----- GIVEN TEXT

The opposite end of the incandescent lamp L is anchored in place by an inwardly-protruding flange structure that extends around the inner periphery of the carton C and is formed by a series of tabular extensions of the respective walls that are inturned into the carton C. Each tabular extension has a portion that is secured (as by gluing) to the inner surface of the respective walls, and an unattached end segment that protrudes inwardly into the carton interior and forms part of the flange structure. As shown in FIGS. 1 and 2 and particularly FIGS. 3 and 5, the tabular extension of wall 14 consists of segment 35 that is fastened to the wall and an upstanding unattached end segment 36 that protrudes inwardly into the carton and has a laterally-extending tab 38 that is hingedly coupled to end segment 36 by a diagonally extending slit-score line 39. Tab 38 is fastened (as by gluing) to the unattached end segment 42 of the tabular extension of wall 16, which extension is secured to the wall by an overlapped glued segment 41. The flange-forming end segments 36 and 42 are thus coupled to one another by a gusset assembly which is formed by the glued tab 38 and slit-score line 39, thus permitting the segments and gusset to lie flat within the collapsed carton C and then be automatically pulled into upstanding flange-forming position when the carton is erected.
Wall 10 of the carton C is also provided with a tabular extension consisting of a segment 45 that is glued to the inner surface of the wall and an unattached end segment 46 that has a tab 48 which is foldable along another diagonal slit-score line 49. Tab 48 is glued to the unattached end segment 52 of the tabular extension of wall 12 and this segment is anchored in place by a segment 51 which is glued to the inner surface of wall 12. Unattached end segment 52 is thus coupled to unattached end segment 46 by a second gusset assembly which is formed by tab 48 and slit-score line 49, so that these segments are also adapted to lie flat within the collapsed carton and be pulled into upstanding position when the carton C is erected. Diagonally-opposite corners of the carton are thus provided with foldable gusset assemblies or webs.
As will be noted in FIGS. 1-3 and 5, the unattached end segments 36, 42, 46 and 52 which form the retaining flange structure all have arcuate profiles and together define a circular window through which the convex end surface of the lens component 22 of the packed lamp L can be viewed.
In accordance with the present invention, the thin plastic coating on the lens face 22 of the lamp L is protected from scuffing by abrasion by the rough inwardly-protruding edges of the flange-forming segments by making the unattached segment 52 (which is integral with wall 12) of such size and shape that it comprises an apertured panel of square configuration shape that conforms to the cross-sectional configuration of the erected carton C and is sandwiched between the convex end surface of the lamp lens 22 and the retaining flange structure formed by the other unattached end segments 36, 42 and 46. This feature is shown in FIGS. 2 and 5. The panel 52 has a circular opening therein which matches the curvature of the individual end segments and, since the panel is continuous and has a smooth surface, it serves as a shield or pad which protects the plastic-coated lens 22 from damage by scuffing or abrasion during shipment and handling of the lamp package P. The shield-panel 52 is located behind and in aligned overlapped position relative to the end segments 36, 42 and 46 which form the retaining flange, as shown in FIG. 2 and more particularly in FIG. 5.

----------
----- DATA EXTRACT

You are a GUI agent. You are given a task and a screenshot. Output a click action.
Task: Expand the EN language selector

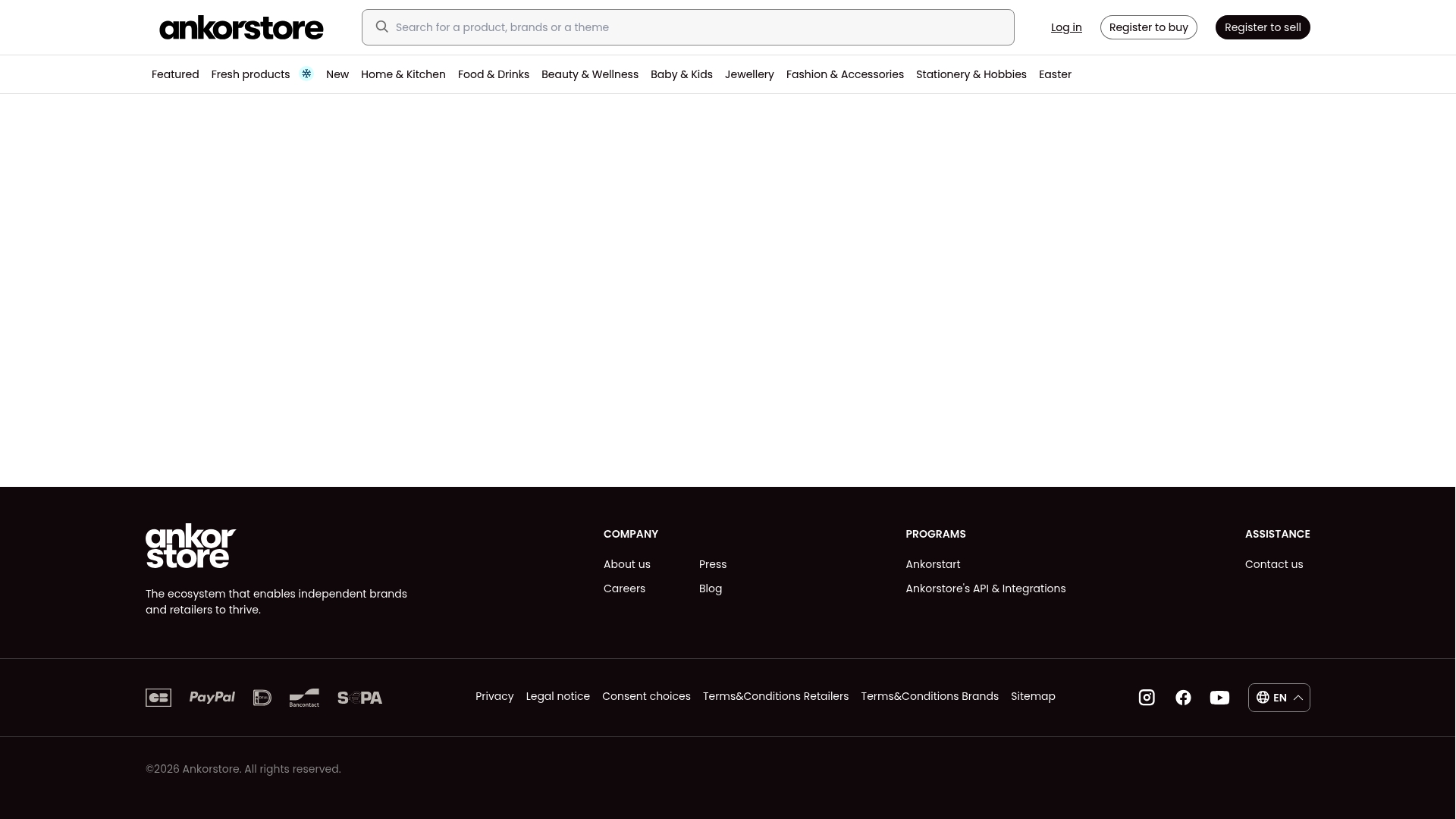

----------

WHAT THE EXERCISE ASKS:
In the lamp carton passage, what does panel 52 protect the plastic-coated lens from? The material comes from a different source than the lamp carton passage.

RESULT OF THE TASK:
Damage by scuffing or abrasion during shipment and handling of the lamp package.